First, though, in this entry, understand where Title IX interpretation is now and what that means to those whom colleges and universities accuse of sexual misconduct.
Where Are We Now? Colleges and universities receiving federal funds must enforce Title IX's prohibition against sex discrimination consistent with administrative regulations. A 2011 Obama Administration Dear Colleague Letter expanded Title IX's prohibited forms of sexual misconduct, adding protections for the accuser that some court decisions found so strict as to violate the accused's constitutional rights. The Trump Administration rescinded that Dear Colleague Letter while tightening Title IX's sexual-misconduct definition again and adding protections for the accuser and accused. Read more here about those recent Title IX interpretive changes.
The current federal interpretation, still in place but likely to change under the Biden Administration, limits Title IX's reach to only these three forms of sexual misconduct: sexual assault, dating violence, domestic violence, or stalking; quid-pro-quo harassment (attempting to trade favors for sex); and unwelcome conduct so severe, pervasive, and objectively offensive as to deny equal access to education based on sex.
Just as significantly, effective in August 2020, new Trump Administration Title IX regulations guaranteed the student accused of sexual misconduct a hearing at which the accused has the right to attend with an attorney-advisor to cross-examine the accuser and other witnesses to expose false allegations. The factfinder at that hearing may find Title IX sexual misconduct only on clear and convincing evidence, which is a higher burden of proof than the former preponderance-of-the-evidence standard. The new regulations clearly provide better protection for the accused.
Retain Expert Representation. You can see how under the current law and interpretations, expert representation by national academic attorney Joseph D. Lento of the Lento Law Firm can help you successfully defend against false or exaggerated sexual-misconduct allegations. School sexual-misconduct charges can end an education and ruin a reputation. Cross-examination of adverse witnesses and other advocacy like organizing and presenting evidence, challenging proposed findings, and appealing adverse findings can change the outcome of sexual-misconduct charges. Retain the expert representation of Joseph D. Lento and the Lento Law Firm if you face sexual-misconduct allegations. Call 888-535-3686 to schedule a consultation, or use the online service.
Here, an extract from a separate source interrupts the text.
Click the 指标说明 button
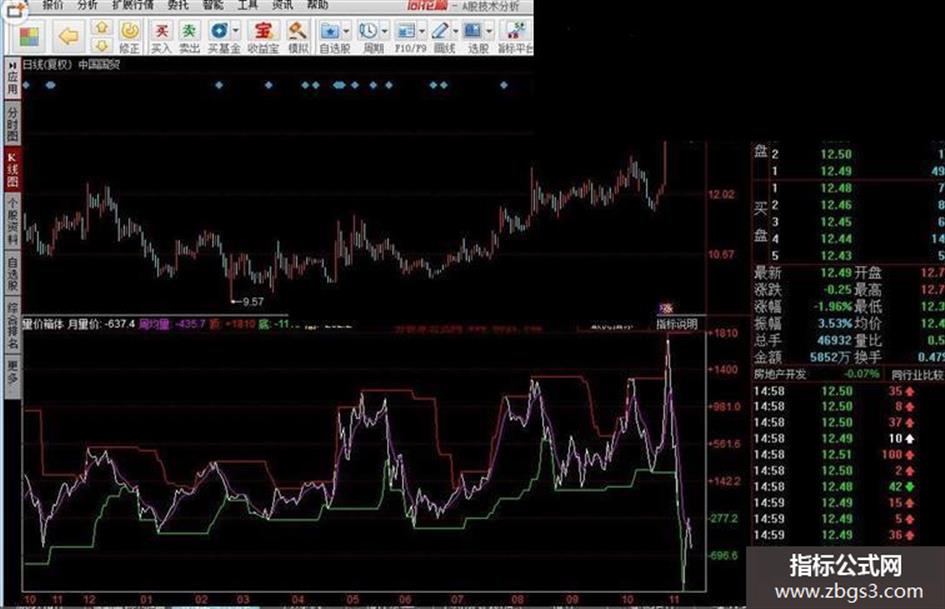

And that is where things stand now, at the outset of the Biden Administration. The next entry discusses what the changes are likely to be, but these are the current interpretations that are most likely to change under the Biden Administration:
- Title IX's strict, limited, and objective definition of sexual misconduct;
- the accused's right to attend a formal hearing to confront the accuser;
- the accused's right for counsel to cross-examine opposition witnesses; and
- the higher clear-and-convincing-evidence burden for proving misconduct.